Task description: The answer must be the lines from the one that holds "Task: Click the" through the final line of the data, copied exactly, with no pictures.

Stored entries:

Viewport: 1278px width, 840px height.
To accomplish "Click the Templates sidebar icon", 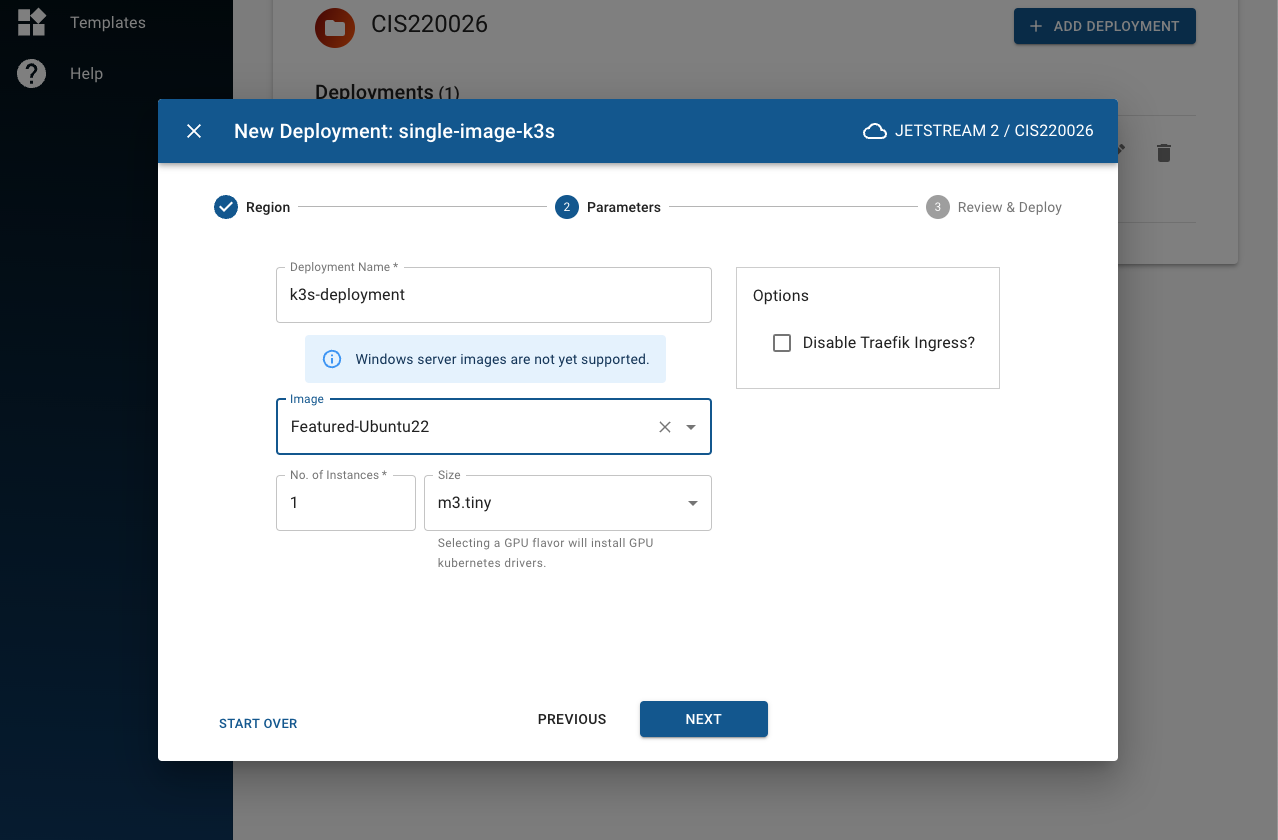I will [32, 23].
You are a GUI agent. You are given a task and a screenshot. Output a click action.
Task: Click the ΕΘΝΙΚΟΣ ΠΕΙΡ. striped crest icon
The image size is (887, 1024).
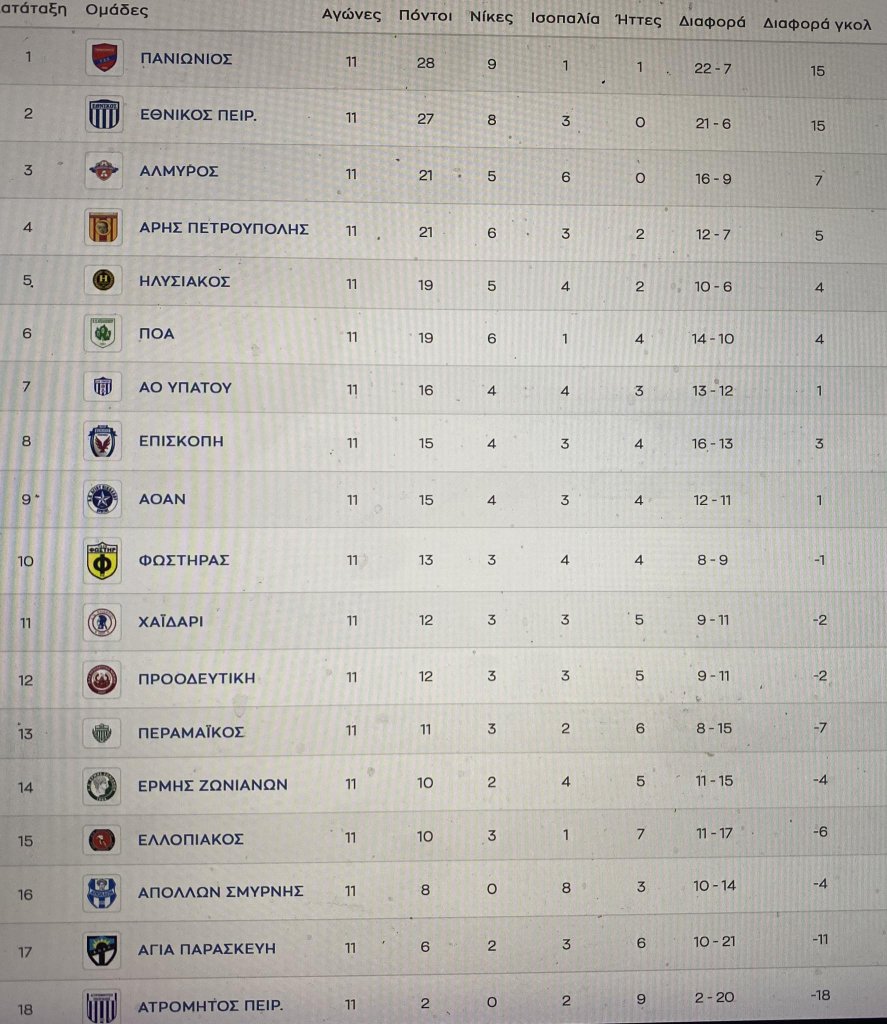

Answer to this problem:
Task: Click the ΕΘΝΙΚΟΣ ΠΕΙΡ. striped crest icon
The image size is (887, 1024).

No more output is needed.